▶ [Work to be completed]:
Reproduce word for word the lines starting at the one containing "has width=859, height=547." and ending at the one containing "(220, 548).", both included. Leave the pictures out of your answer.

▶ [Material to process]:
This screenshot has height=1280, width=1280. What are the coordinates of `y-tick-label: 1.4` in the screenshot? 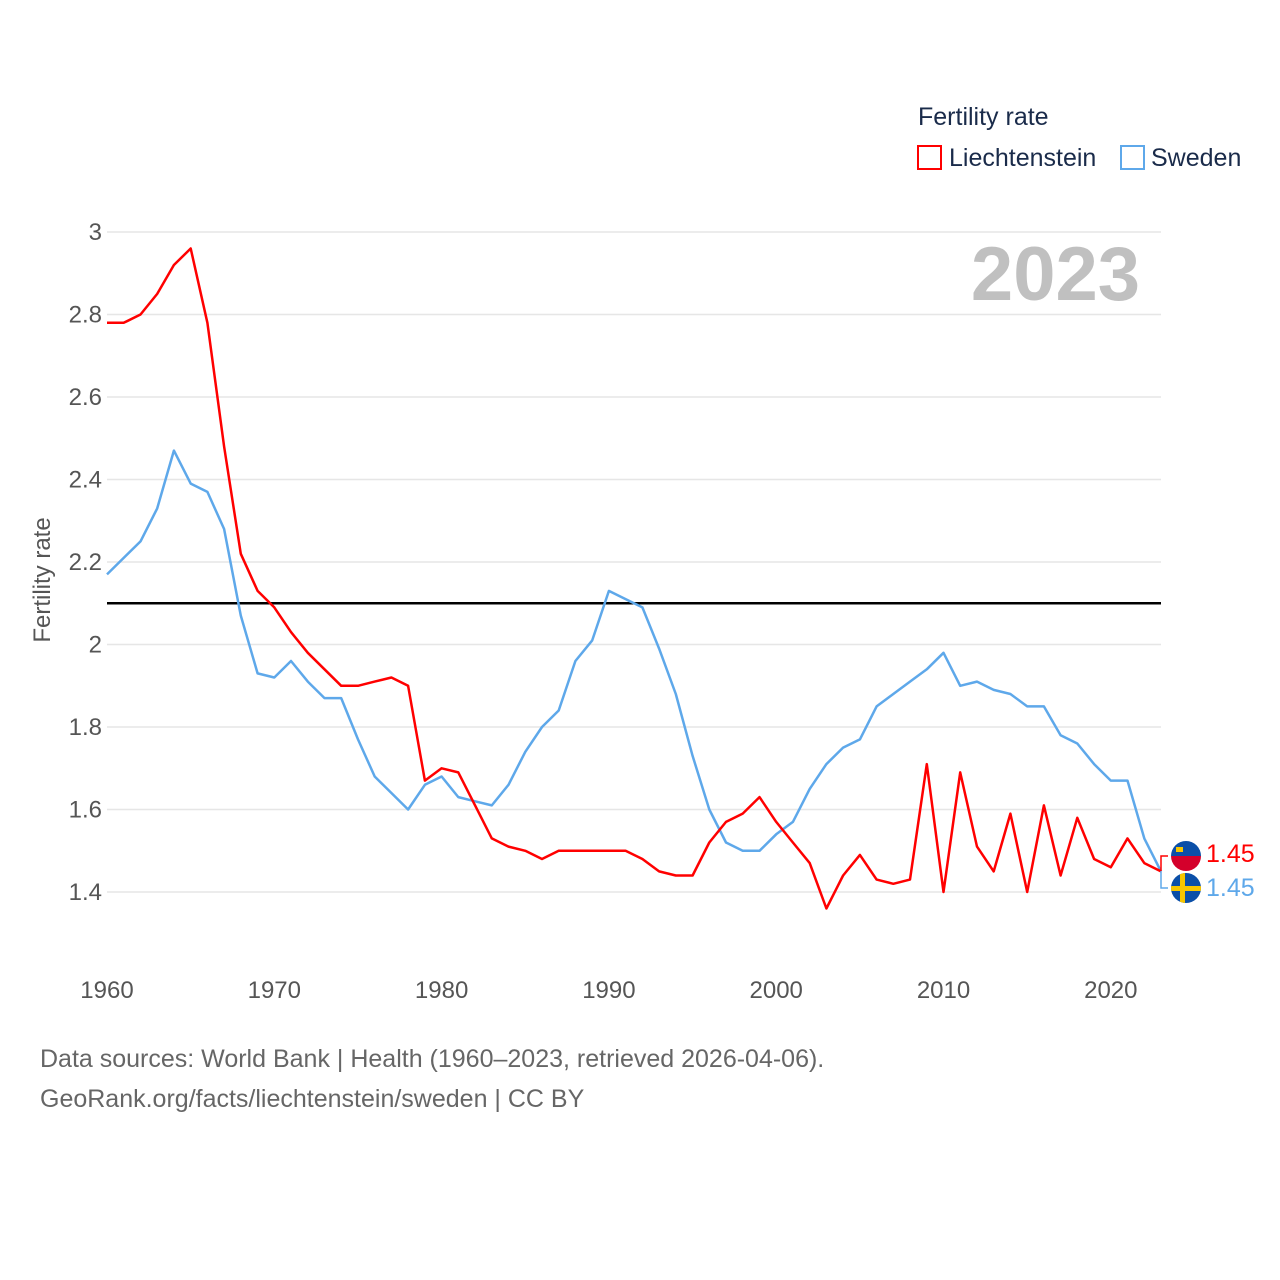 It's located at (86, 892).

==

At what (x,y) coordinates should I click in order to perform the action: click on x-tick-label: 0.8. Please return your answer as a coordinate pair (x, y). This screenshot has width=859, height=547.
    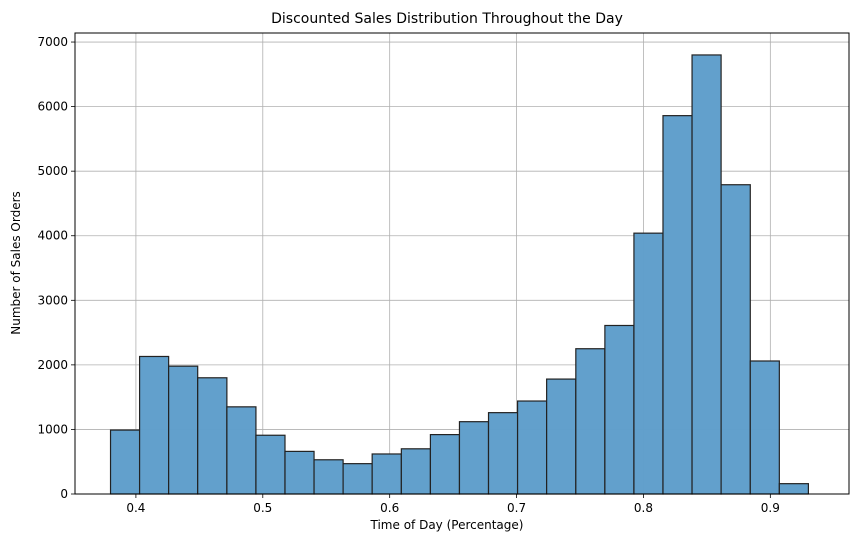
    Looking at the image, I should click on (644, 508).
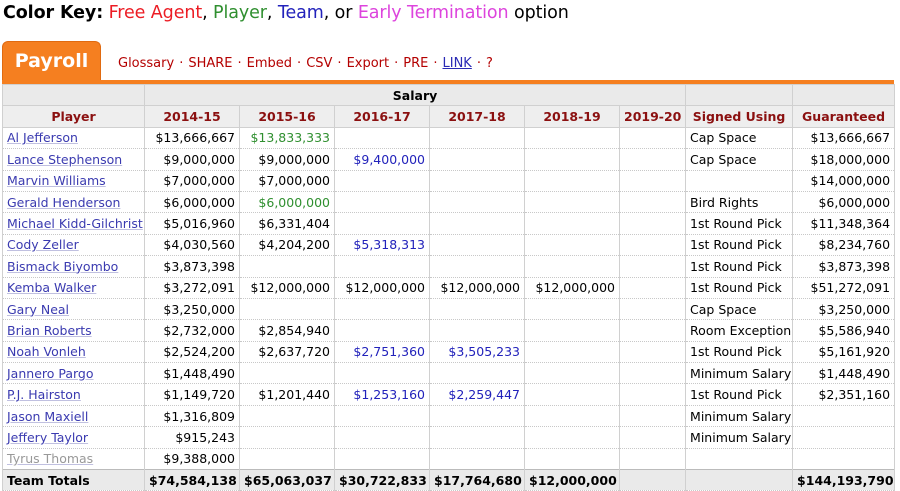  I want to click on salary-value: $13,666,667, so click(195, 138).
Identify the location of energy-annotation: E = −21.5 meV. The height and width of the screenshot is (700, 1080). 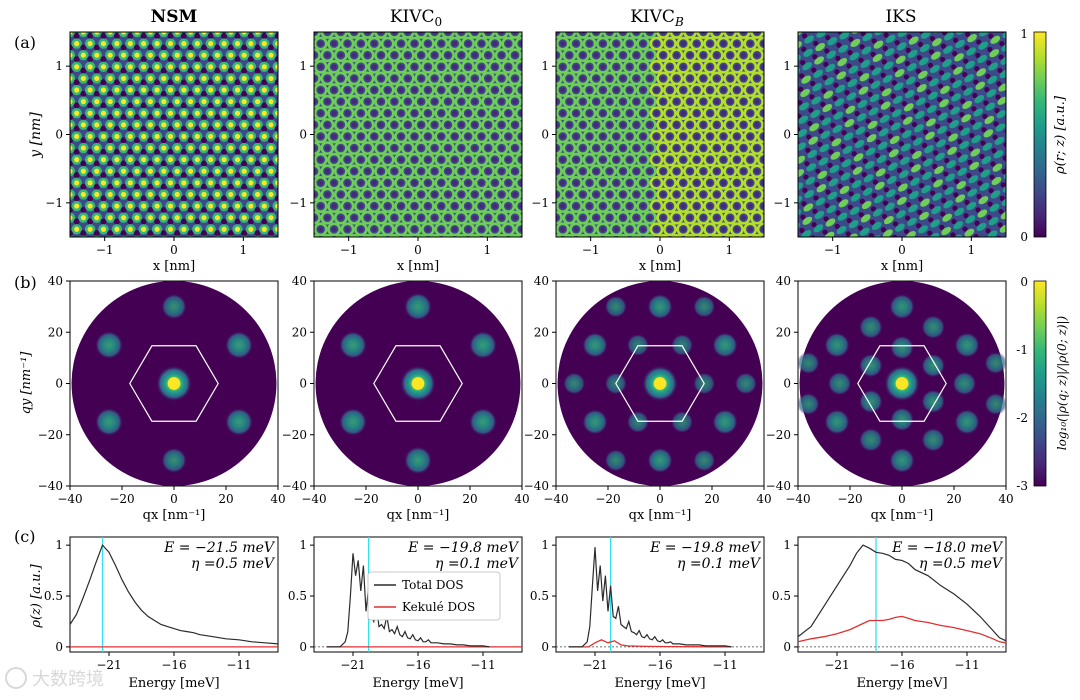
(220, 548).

==

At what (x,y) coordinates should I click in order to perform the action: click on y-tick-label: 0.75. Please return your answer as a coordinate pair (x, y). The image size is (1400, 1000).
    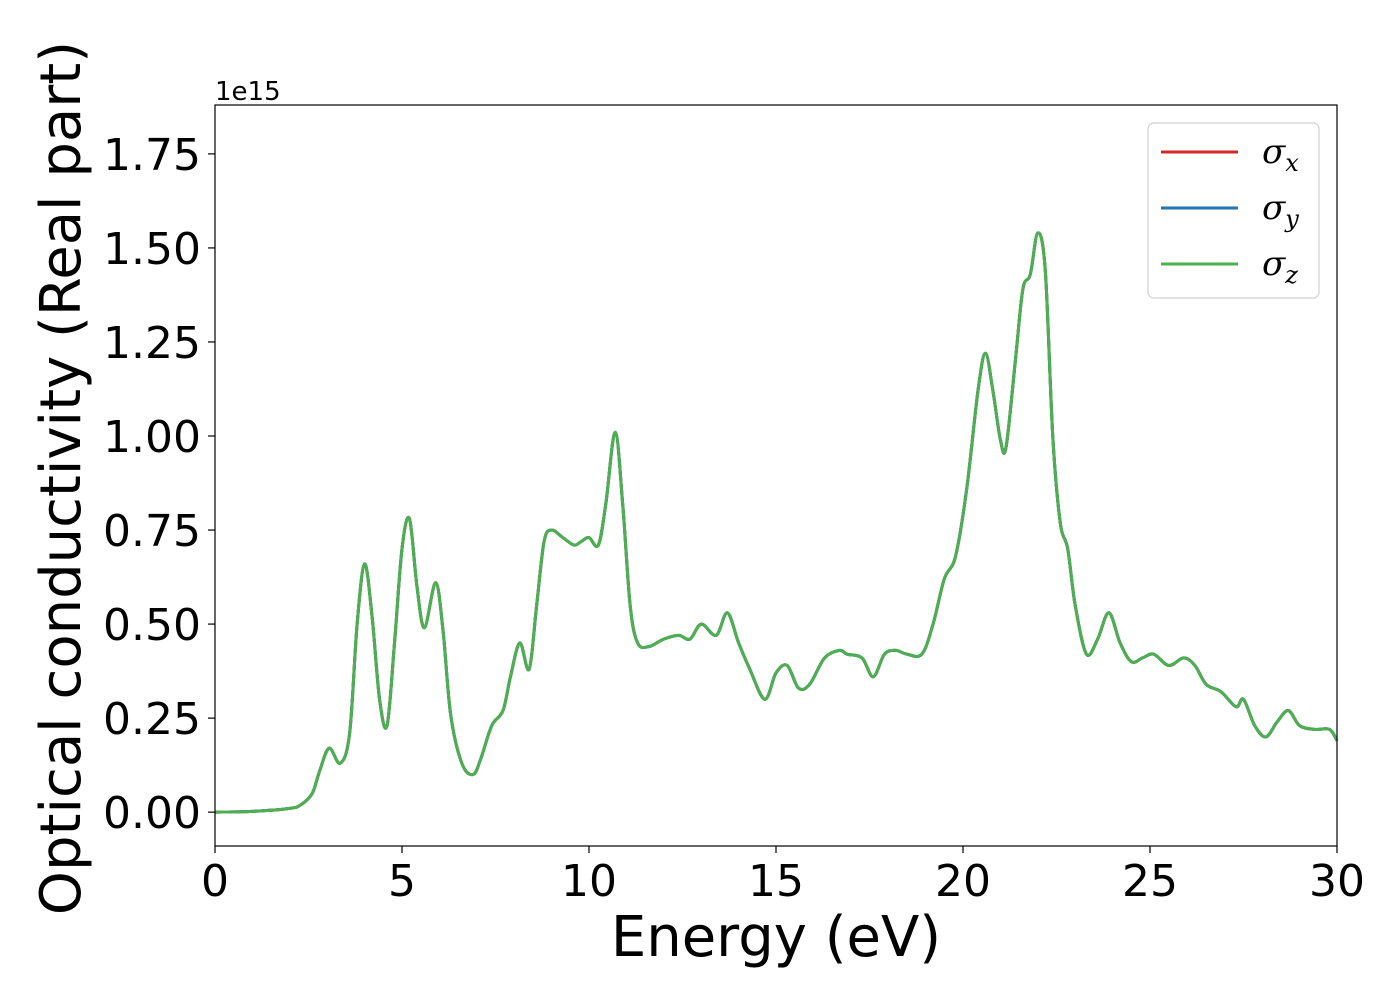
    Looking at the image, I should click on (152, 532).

▶ [Answer for this exercise]:
At what (x,y) coordinates should I click in order to perform the action: click on x-tick-label: 0.8. Please return your answer as a coordinate pair (x, y). This screenshot has width=859, height=547.
    Looking at the image, I should click on (644, 508).
  I want to click on salary-value: $13,666,667, so click(195, 138).
Identify the location of energy-annotation: E = −21.5 meV. The height and width of the screenshot is (700, 1080). 
(220, 548).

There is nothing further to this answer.